Custom Extractor not working

  • Confirm it’s listed under Extractors (or env var equivalent) and importable from both Scheduler and Workers.

  • Avoid cyclical imports: import from Airflow only within _execute_extraction/extract_on_complete/extract_on_failure, and guard type-only imports with typing.TYPE_CHECKING.

  • Unit test the Extractor to validate OperatorLineage contents; mock external calls. See example tests referenced in Custom Extractors.

Custom Run Facets not present

  • Register functions via Custom Run Facets.

  • Function signature must accept TaskInstance and TaskInstanceState and return dict[str, RunFacet] or None.

  • Avoid duplicate facet keys across functions; duplicates lead to non-deterministic selection.

  • Functions execute on START and COMPLETE/FAIL.

Spark jobs missing parent linkage or transport settings

Very large event payloads or serialization failures

  • If Include Full Task Info is enabled, events may become large; consider disabling or trimming task parameters.

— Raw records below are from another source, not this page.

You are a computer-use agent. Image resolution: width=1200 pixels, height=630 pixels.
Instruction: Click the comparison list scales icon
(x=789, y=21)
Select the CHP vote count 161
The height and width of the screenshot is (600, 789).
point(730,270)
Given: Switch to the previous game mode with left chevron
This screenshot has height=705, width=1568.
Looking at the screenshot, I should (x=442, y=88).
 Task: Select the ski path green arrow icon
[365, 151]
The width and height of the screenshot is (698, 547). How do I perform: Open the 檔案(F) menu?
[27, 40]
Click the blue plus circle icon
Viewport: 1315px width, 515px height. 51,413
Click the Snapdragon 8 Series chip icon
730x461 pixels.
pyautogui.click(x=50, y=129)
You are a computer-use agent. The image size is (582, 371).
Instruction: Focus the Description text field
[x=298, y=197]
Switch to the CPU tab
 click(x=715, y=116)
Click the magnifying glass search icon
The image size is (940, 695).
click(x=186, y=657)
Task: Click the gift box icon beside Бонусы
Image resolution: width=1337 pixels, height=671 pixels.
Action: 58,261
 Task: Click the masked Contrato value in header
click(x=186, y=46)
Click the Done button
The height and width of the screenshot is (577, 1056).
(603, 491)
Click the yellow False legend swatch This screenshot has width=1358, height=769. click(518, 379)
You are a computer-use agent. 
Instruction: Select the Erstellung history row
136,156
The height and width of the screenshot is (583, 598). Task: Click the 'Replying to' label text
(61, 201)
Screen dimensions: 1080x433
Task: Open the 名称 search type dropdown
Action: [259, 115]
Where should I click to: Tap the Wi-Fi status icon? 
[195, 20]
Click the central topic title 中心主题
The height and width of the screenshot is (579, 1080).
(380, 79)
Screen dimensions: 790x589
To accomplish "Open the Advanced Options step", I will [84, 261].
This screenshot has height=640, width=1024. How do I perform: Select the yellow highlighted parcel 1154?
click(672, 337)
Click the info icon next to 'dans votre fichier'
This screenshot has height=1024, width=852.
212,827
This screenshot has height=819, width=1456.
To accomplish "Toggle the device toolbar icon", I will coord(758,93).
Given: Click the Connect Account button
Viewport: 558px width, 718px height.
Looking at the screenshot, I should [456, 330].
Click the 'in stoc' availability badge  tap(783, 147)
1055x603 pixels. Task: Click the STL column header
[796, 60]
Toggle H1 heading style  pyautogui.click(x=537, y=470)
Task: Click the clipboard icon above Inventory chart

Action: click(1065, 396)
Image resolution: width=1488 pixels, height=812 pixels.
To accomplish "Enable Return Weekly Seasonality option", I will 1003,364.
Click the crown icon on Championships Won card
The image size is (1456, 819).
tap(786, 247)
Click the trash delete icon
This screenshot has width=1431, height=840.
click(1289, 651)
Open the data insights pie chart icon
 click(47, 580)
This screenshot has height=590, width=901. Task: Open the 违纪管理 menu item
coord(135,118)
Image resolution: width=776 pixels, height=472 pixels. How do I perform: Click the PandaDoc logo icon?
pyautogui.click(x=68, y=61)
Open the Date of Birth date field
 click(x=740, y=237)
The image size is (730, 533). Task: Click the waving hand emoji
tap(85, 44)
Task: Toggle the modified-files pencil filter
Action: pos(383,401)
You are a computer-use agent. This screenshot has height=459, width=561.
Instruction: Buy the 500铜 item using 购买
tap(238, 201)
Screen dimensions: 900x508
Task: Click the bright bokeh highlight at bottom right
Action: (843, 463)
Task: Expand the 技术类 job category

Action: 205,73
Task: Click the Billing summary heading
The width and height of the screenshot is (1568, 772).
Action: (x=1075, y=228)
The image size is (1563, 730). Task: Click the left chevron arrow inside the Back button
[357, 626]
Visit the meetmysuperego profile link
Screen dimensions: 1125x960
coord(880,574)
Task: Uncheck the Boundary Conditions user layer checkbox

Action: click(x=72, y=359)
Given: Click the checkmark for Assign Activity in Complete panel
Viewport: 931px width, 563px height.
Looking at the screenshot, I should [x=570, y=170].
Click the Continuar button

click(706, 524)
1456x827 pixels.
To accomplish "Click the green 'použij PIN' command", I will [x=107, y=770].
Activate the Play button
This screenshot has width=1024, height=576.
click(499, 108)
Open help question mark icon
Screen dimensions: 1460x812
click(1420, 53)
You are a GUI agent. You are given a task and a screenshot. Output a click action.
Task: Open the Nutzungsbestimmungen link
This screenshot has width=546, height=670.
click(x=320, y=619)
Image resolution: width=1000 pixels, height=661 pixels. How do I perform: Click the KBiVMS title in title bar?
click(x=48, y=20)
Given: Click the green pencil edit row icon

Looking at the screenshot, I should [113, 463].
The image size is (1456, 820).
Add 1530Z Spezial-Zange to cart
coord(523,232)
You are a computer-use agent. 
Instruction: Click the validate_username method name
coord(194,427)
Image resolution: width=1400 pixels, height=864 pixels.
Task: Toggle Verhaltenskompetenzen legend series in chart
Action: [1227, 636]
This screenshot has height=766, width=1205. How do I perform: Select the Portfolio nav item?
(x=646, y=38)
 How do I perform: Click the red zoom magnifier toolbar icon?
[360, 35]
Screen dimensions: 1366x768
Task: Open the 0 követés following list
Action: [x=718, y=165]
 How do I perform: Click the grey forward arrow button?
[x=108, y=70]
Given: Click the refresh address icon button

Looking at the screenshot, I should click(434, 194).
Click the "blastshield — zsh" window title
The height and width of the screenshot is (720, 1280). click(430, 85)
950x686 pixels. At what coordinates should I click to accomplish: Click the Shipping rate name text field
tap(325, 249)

  • Disable Source Code can reduce payloads for Python/Bash operators that include source code by default.

6. Check for open bugs and issues in the provider and the client

Check for open bugs and issues in the provider and the client.

7. Gather crucial information

  • Airflow scheduler logs (with log level set to DEBUG, see Step 2 above)

  • Airflow worker (task) logs (with log level set to DEBUG, see Step 2 above)

  • OpenLineage events (with Debug Mode enabled)

  • Airflow version, OpenLineage provider version and OpenLineage client version

  • Details on any custom deployment/environment modifications

8. Open an issue on the Airflow repository

If you are still facing the issue, please open an issue in the Airflow repository and include all the information gathered in the previous step together with a simple example on how to reproduce the issue. Do not paste your entire codebase, try to come up with a simple code that will demonstrate the problem - this increases the chances of the bug getting fixed quickly.

9. Ask for help on the OpenLineage slack channel

If all else fails, you can try asking for help on the OpenLineage slack channel (but remember that it is a community channel and not a support channel, and people are volunteering their time to help you).